NABARD – IS Audit of District
IT Security assessment include checks for vulnerabilities in the IT Systems and business processes, as well as recommending steps to lower the risk of future attacks.
Plan the controls
Estimate the impact
NABARD – IS Audit of District Co-operative Banks
You can conduct security assessments internally with help from your IT team, or through a third-party assessor. Third-party security assessments are useful if an internal preliminary assessment reveals grave security gaps, or if you don’t have a dedicated team of IT professionals with expertise in this area.
The security assessment includes two components:
- Security review: A collaborative process that includes identifying security issues and their level of risk, as well as preparing a plan to mitigate these risks.
- Security testing: The process of finding vulnerabilities in software applications or processes.
Security review: Conducting regular security assessments is the first step to building a culture of security and constant vigilance. Below mentioned are the steps involved in conducting an internal security review :
- Create a core assessment team – This team will lead the assessment, prepare the report and suggest recommendations.
- Review existing security policies – The policy must cover the security strategies, data backup plans, password management policies, security update/patch timelines etc. The same needs to be reviewed if the policy is already framed.

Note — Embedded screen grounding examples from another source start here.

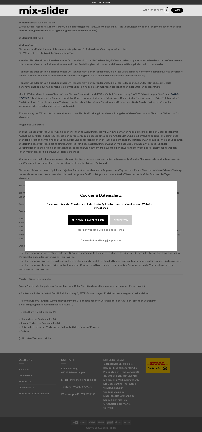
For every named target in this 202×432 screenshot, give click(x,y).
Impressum (115, 240)
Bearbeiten (121, 220)
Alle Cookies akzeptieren (88, 220)
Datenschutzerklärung (94, 240)
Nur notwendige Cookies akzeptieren (101, 229)
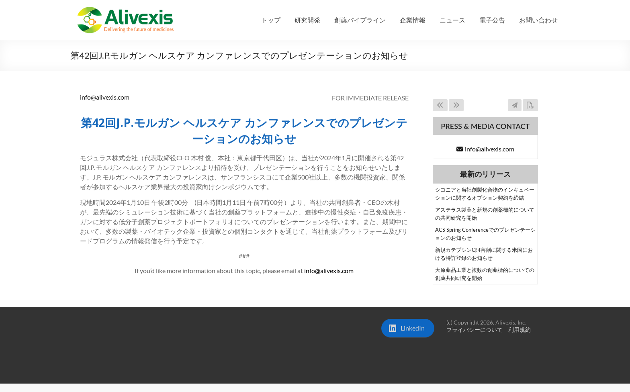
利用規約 (519, 329)
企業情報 (412, 20)
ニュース (452, 20)
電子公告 (492, 20)
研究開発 (307, 20)
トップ (270, 20)
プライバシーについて (474, 329)
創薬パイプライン (360, 20)
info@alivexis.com (104, 97)
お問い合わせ (538, 20)
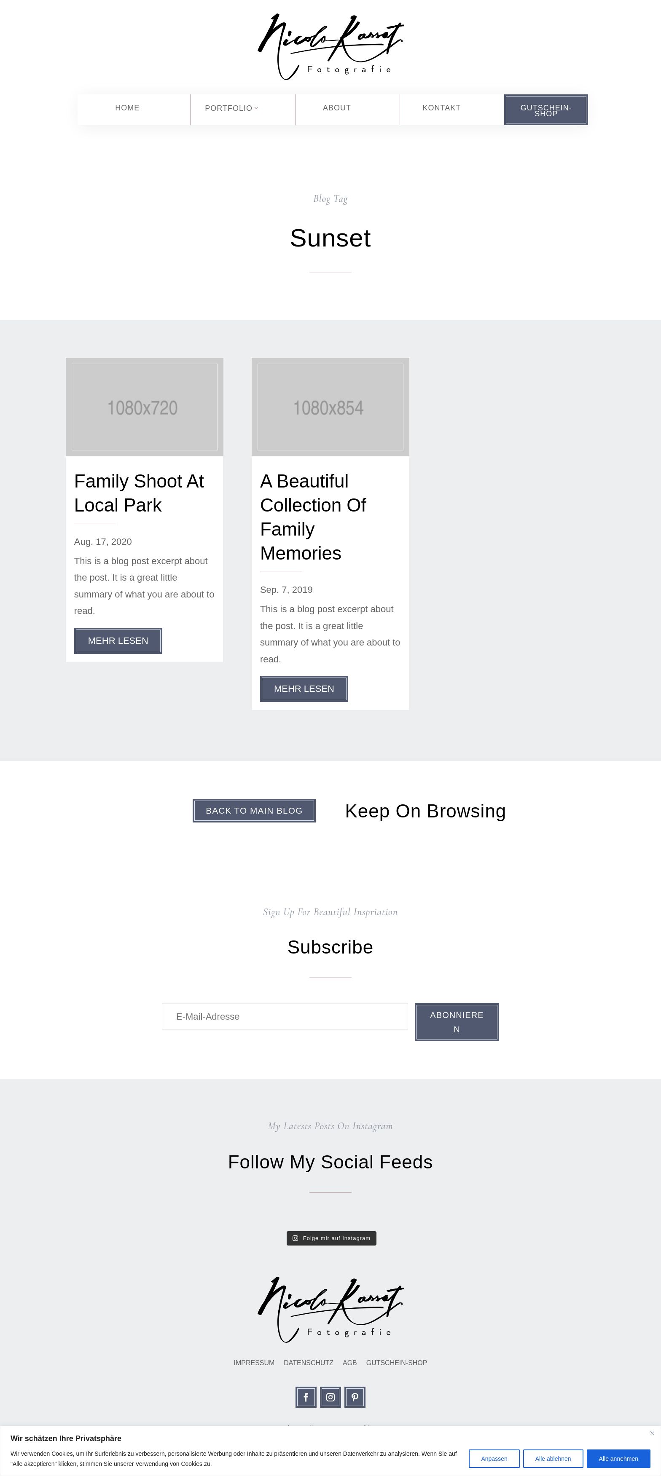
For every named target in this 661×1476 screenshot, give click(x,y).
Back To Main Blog (251, 811)
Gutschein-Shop (546, 111)
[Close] (652, 1433)
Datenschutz (308, 1366)
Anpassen (494, 1458)
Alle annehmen (618, 1458)
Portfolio (229, 108)
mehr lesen (118, 640)
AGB (350, 1366)
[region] (330, 1451)
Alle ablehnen (553, 1458)
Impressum (254, 1366)
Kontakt (441, 108)
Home (127, 108)
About (337, 108)
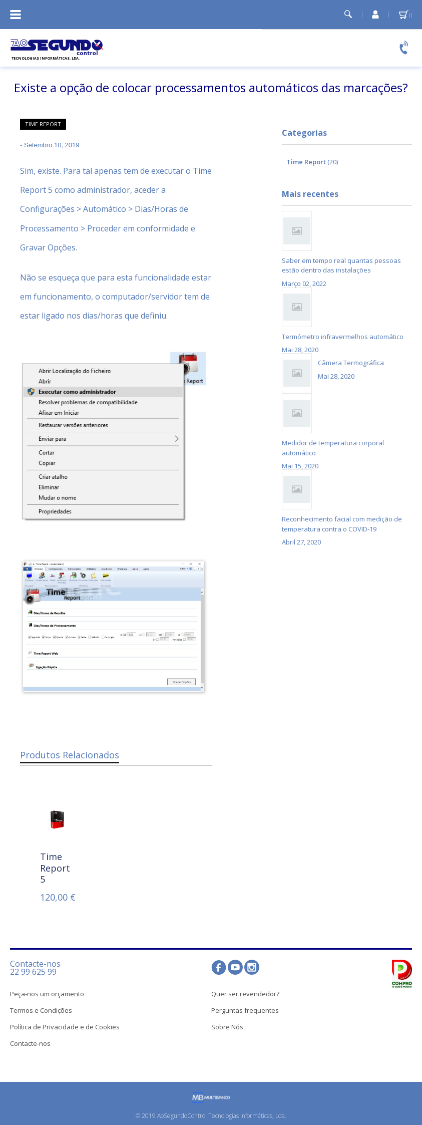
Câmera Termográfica (351, 362)
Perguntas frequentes (245, 1010)
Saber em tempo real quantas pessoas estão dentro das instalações (341, 265)
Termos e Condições (41, 1010)
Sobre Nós (227, 1026)
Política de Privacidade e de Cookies (65, 1026)
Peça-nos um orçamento (47, 993)
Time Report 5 (55, 868)
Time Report (43, 124)
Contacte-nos (30, 1043)
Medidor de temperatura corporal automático (333, 447)
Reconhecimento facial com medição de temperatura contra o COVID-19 (342, 523)
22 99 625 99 (33, 971)
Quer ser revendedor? (245, 993)
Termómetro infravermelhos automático (342, 336)
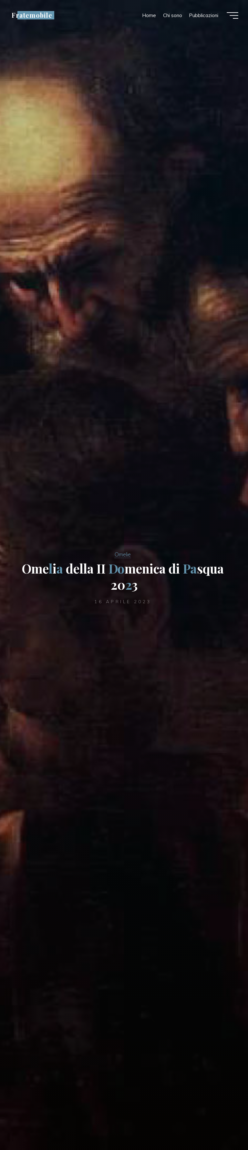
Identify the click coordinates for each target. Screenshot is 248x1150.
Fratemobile (32, 15)
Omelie (123, 554)
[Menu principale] (232, 15)
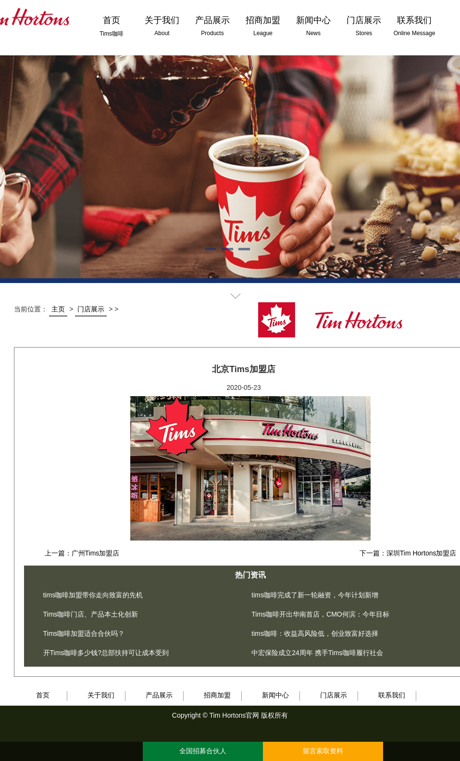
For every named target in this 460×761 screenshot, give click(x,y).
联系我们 (391, 695)
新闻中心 (275, 695)
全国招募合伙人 (202, 751)
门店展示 (90, 309)
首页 (43, 695)
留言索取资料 (323, 751)
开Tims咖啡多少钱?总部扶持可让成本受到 (106, 653)
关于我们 (100, 695)
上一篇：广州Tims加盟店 (82, 553)
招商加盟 (217, 695)
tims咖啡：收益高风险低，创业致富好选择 (314, 633)
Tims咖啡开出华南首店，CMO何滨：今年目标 (320, 614)
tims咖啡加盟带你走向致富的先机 (93, 595)
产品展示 (159, 695)
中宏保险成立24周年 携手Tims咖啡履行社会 (317, 653)
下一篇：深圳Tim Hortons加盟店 (408, 553)
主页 (58, 309)
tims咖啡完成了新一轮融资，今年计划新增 (314, 595)
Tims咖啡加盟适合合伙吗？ (84, 633)
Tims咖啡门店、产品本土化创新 (90, 614)
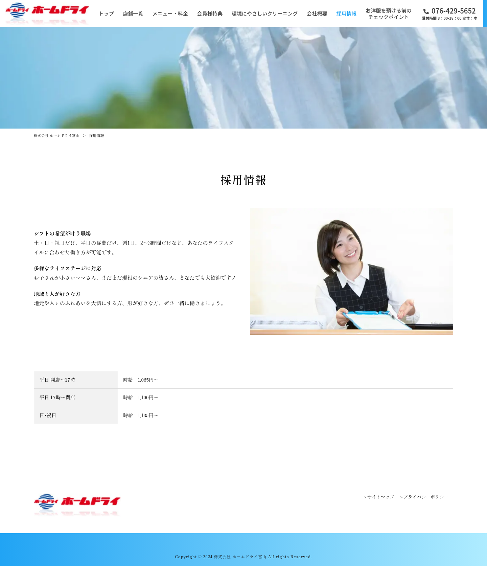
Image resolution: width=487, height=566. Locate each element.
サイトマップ (380, 497)
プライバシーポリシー (426, 497)
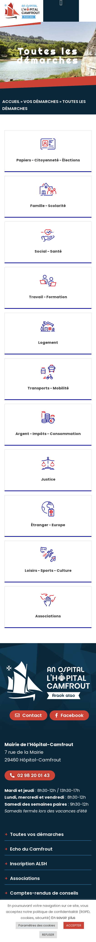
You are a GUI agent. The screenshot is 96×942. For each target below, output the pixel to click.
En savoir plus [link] (63, 917)
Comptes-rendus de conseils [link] (41, 893)
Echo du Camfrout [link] (29, 849)
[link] (21, 14)
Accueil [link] (11, 101)
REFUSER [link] (48, 935)
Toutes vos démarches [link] (34, 834)
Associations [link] (22, 878)
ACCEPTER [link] (73, 925)
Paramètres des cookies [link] (36, 925)
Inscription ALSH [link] (26, 864)
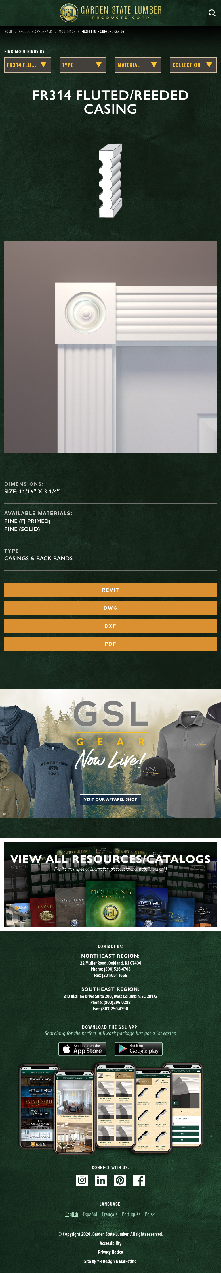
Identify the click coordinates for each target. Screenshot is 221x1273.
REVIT (110, 590)
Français (109, 1214)
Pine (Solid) (22, 529)
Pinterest (120, 1180)
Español (90, 1214)
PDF (110, 644)
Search (212, 13)
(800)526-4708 (117, 969)
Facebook (139, 1180)
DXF (110, 626)
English (71, 1214)
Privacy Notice (110, 1252)
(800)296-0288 (117, 1002)
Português (131, 1214)
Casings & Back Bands (38, 558)
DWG (111, 608)
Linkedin (101, 1180)
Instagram (82, 1180)
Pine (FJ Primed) (27, 521)
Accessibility (110, 1243)
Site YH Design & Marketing (110, 1261)
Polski (150, 1214)
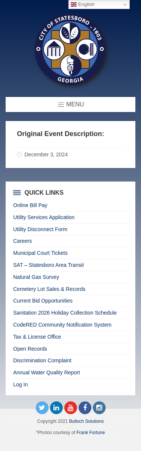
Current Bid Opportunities (43, 301)
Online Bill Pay (30, 205)
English (82, 5)
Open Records (30, 349)
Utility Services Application (43, 217)
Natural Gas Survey (36, 277)
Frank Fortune (91, 432)
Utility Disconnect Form (40, 229)
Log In (20, 384)
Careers (22, 241)
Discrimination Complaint (42, 360)
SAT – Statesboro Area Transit (48, 265)
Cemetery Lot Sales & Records (49, 289)
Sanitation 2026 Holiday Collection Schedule (65, 313)
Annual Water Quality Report (46, 372)
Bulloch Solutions (86, 421)
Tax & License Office (37, 337)
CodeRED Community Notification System (62, 325)
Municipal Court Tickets (40, 253)
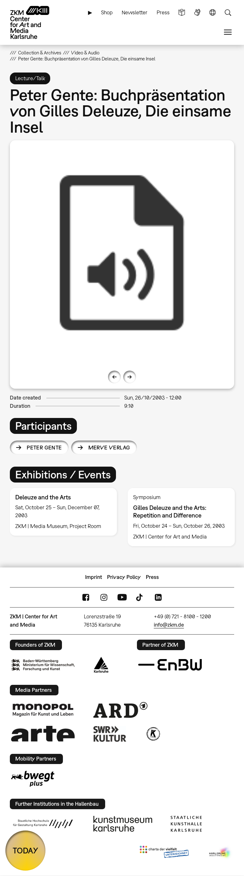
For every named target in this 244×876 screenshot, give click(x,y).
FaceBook (85, 597)
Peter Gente (44, 447)
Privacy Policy (124, 577)
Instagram (104, 597)
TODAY (25, 850)
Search (227, 12)
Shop (107, 12)
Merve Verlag (109, 447)
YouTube (122, 597)
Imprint (93, 577)
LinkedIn (158, 597)
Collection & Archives (39, 52)
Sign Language (197, 12)
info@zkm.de (169, 625)
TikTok (140, 597)
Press (163, 12)
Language (212, 12)
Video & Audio (85, 52)
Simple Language (181, 12)
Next (129, 377)
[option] (122, 252)
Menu (227, 32)
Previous (114, 377)
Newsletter (134, 12)
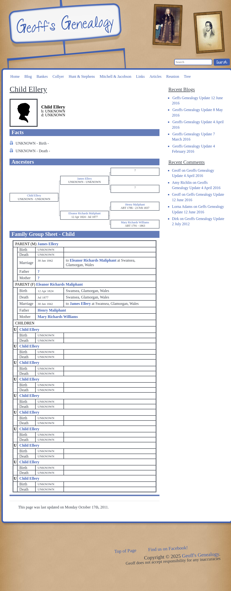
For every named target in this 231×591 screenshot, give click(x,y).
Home (15, 76)
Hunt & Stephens (82, 76)
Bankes (42, 76)
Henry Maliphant (52, 310)
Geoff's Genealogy (64, 24)
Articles (155, 76)
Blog (28, 76)
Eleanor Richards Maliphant (59, 284)
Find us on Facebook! (168, 548)
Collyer (58, 76)
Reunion (172, 76)
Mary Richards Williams (58, 317)
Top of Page (125, 551)
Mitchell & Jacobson (115, 76)
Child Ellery (29, 329)
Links (140, 76)
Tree (187, 76)
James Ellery (47, 244)
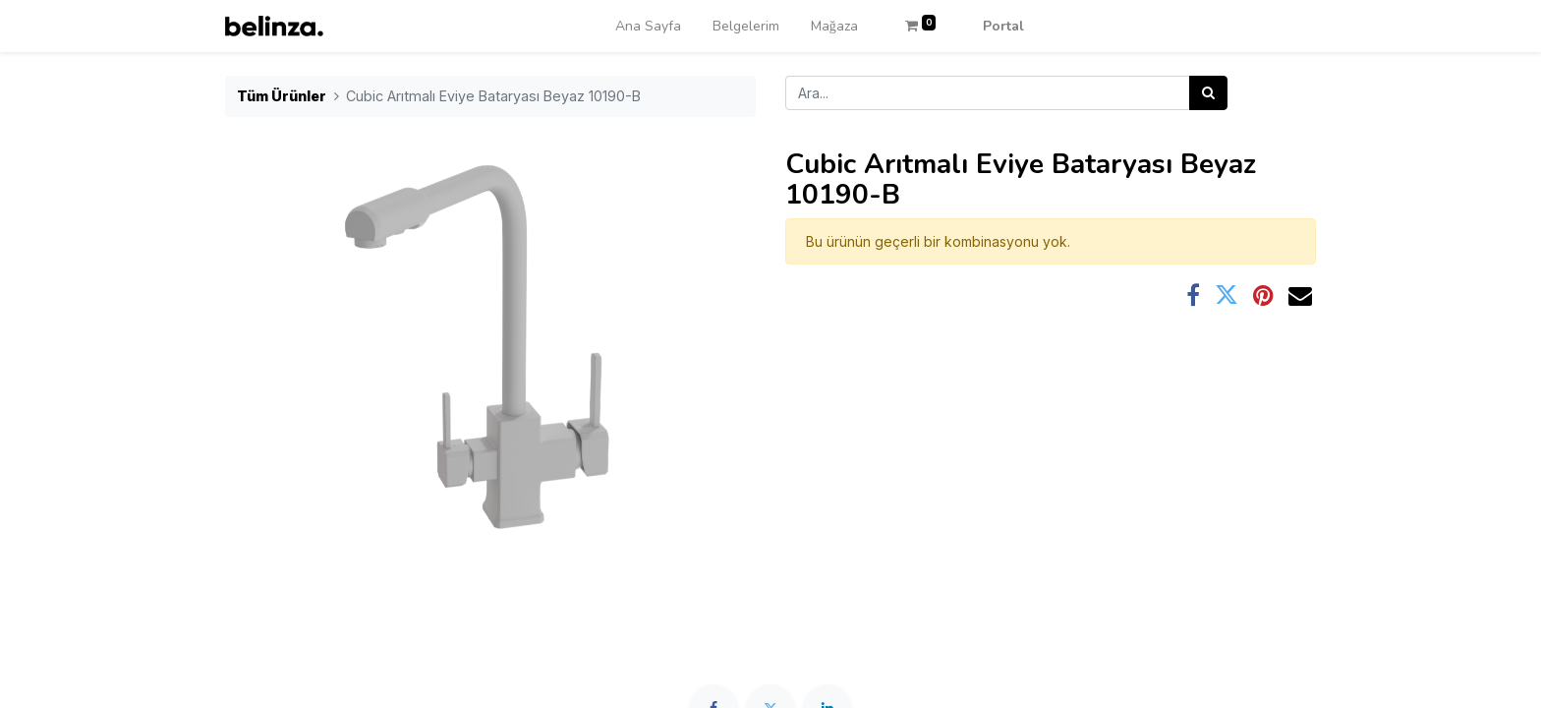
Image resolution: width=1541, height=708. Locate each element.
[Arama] (1208, 93)
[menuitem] (648, 26)
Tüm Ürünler (281, 96)
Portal (1003, 26)
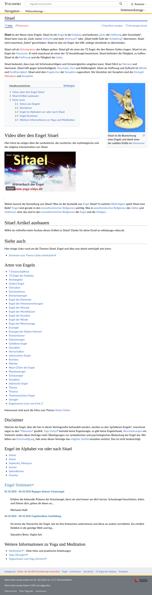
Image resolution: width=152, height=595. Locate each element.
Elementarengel (18, 295)
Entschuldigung (25, 439)
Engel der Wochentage (22, 323)
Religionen (69, 207)
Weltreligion (118, 203)
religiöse (75, 439)
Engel (61, 34)
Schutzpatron (28, 49)
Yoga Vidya (50, 431)
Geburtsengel (16, 339)
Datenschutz (10, 591)
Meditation (15, 550)
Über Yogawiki (26, 591)
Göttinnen (10, 211)
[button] (40, 172)
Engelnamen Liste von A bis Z (26, 403)
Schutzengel (16, 375)
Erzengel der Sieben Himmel (25, 331)
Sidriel (12, 455)
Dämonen (26, 431)
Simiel (12, 459)
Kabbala (76, 34)
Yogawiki (12, 3)
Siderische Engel (18, 383)
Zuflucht (48, 38)
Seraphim (70, 72)
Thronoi (13, 391)
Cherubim (14, 287)
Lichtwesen (75, 571)
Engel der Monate (19, 307)
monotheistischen (51, 207)
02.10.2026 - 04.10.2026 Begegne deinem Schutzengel (34, 491)
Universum (139, 143)
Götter (134, 207)
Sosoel (12, 467)
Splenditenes (16, 471)
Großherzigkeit (18, 72)
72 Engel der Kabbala (21, 275)
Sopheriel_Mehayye (20, 463)
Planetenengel (17, 371)
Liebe (59, 57)
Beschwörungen (132, 431)
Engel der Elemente (20, 299)
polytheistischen (103, 207)
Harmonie (22, 53)
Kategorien (9, 571)
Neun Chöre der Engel (22, 367)
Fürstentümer (17, 335)
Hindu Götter (62, 410)
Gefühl (85, 439)
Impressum (40, 591)
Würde (143, 68)
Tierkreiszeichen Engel (22, 395)
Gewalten (14, 347)
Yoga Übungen (17, 554)
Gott (102, 34)
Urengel (13, 399)
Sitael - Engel (12, 155)
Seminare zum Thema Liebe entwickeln (31, 255)
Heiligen (101, 211)
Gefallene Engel (18, 343)
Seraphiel (27, 76)
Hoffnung (116, 34)
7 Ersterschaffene (19, 271)
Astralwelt (88, 571)
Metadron (10, 76)
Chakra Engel (16, 283)
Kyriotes (13, 359)
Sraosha (13, 475)
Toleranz (127, 64)
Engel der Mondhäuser (22, 311)
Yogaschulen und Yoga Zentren (27, 558)
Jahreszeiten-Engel (20, 355)
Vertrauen (70, 38)
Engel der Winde (18, 319)
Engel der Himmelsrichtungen (26, 303)
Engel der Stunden (19, 315)
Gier (72, 68)
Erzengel (139, 72)
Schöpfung (115, 38)
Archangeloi (16, 279)
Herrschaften (16, 351)
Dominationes (17, 291)
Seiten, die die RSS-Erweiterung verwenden (38, 571)
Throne (13, 387)
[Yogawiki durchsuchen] (76, 3)
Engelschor (53, 72)
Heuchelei (63, 68)
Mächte (13, 363)
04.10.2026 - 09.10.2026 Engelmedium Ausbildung (32, 516)
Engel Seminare (18, 484)
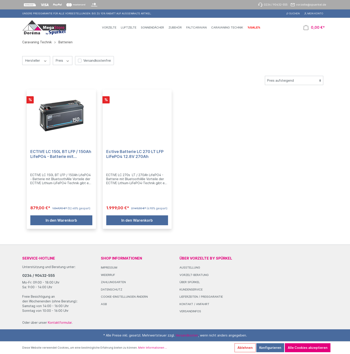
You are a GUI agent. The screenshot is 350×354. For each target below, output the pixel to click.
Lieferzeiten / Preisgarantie (201, 296)
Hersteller (36, 60)
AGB (104, 304)
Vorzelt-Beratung (194, 275)
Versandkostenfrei (97, 60)
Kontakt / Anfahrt (194, 304)
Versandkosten (187, 335)
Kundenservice (191, 289)
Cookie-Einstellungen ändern (124, 296)
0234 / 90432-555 (38, 275)
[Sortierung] (294, 80)
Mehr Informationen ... (152, 347)
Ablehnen (245, 348)
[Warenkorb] (314, 27)
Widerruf (108, 275)
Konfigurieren (270, 348)
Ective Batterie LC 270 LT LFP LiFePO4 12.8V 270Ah (135, 154)
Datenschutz (111, 289)
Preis (63, 60)
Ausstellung (189, 267)
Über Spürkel (189, 282)
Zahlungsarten (113, 282)
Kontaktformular (60, 322)
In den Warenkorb (61, 220)
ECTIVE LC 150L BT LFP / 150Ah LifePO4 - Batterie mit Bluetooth (60, 154)
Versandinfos (190, 311)
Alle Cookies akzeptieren (308, 348)
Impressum (109, 267)
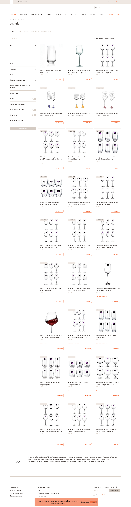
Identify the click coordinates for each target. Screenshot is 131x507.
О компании (14, 487)
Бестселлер (22, 115)
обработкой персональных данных (110, 495)
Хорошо (93, 502)
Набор (22, 99)
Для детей (74, 14)
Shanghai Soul (46, 31)
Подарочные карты (16, 496)
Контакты (41, 490)
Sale (118, 14)
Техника (92, 14)
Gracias (26, 31)
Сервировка (23, 14)
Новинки (110, 14)
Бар (66, 14)
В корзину (59, 79)
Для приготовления (37, 14)
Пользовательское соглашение (48, 493)
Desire (19, 31)
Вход (108, 1)
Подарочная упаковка (22, 110)
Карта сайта (42, 496)
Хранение (83, 14)
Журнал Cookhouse (16, 493)
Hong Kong (35, 31)
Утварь (49, 14)
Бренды (13, 14)
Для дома (101, 14)
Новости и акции (15, 490)
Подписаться (114, 490)
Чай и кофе (57, 14)
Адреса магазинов (22, 1)
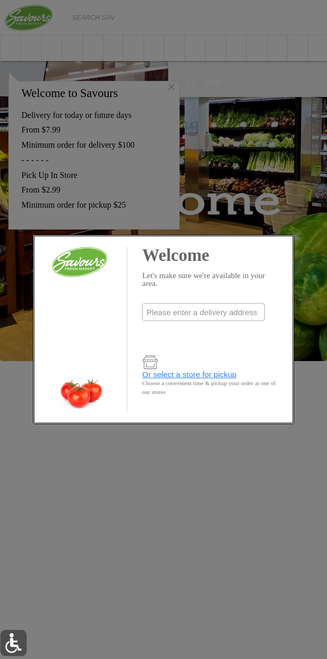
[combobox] (203, 312)
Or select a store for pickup (189, 374)
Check (203, 333)
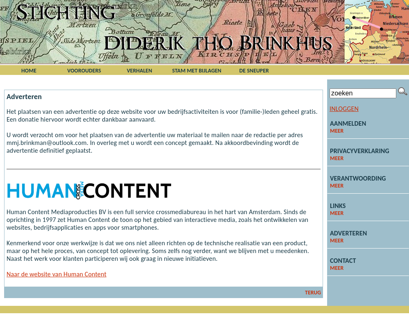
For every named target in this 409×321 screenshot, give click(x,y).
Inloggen (344, 109)
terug (313, 292)
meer (336, 130)
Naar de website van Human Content (56, 274)
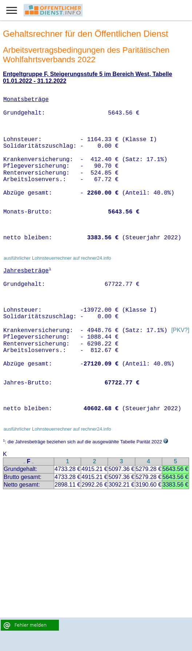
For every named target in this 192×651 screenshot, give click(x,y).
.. (24, 462)
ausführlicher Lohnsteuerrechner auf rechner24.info (57, 258)
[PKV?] (180, 330)
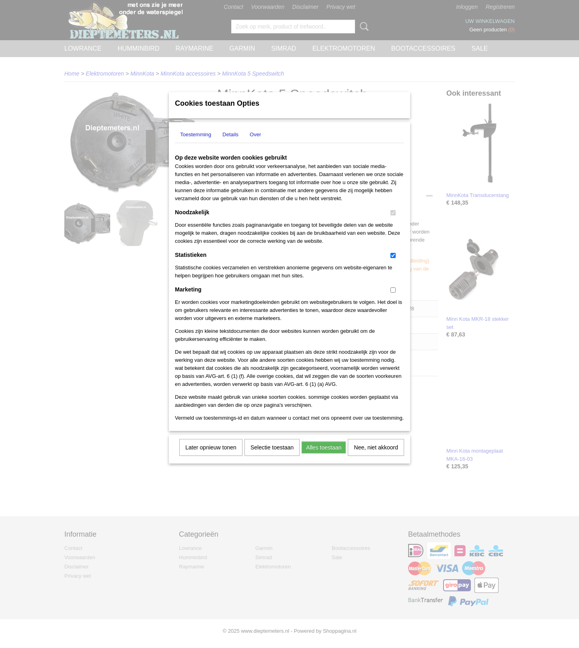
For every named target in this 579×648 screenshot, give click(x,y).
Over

- Create a database of IT assets – Prepare a comprehensive list of all software and hardware assets that the bank owns. This includes the networks, servers, desktops, laptops, software applications, websites, POS devices, the personal devices that your employees use to check emails, external drives, etc.
- Understand threats and vulnerabilities – . Identify gaps in the system that the threats could potentially exploit. You can use IT security software that offers features such as vulnerability scanning and vulnerability alerts to identify weak points in your applications and networks.
- Estimate the impact – The impact could be in monetary terms, loss of clients, or loss of brand value or credibility. Categorize the impact of a cyberattack as “high, “medium,” or “low” based on its severity and estimated cost.
- Determine the likelihood – Categorize the likelihood that each potential risk would happen as “high,” “medium,” or “low.” The risk level increases if the likelihood is high.
Plan the controls – List the existing control systems in place and outline further actions that can help mitigate the identified risks. These controls can include a change in policies or procedures, application procurement, training content and configurations, or implementation of new applications and/or hardware.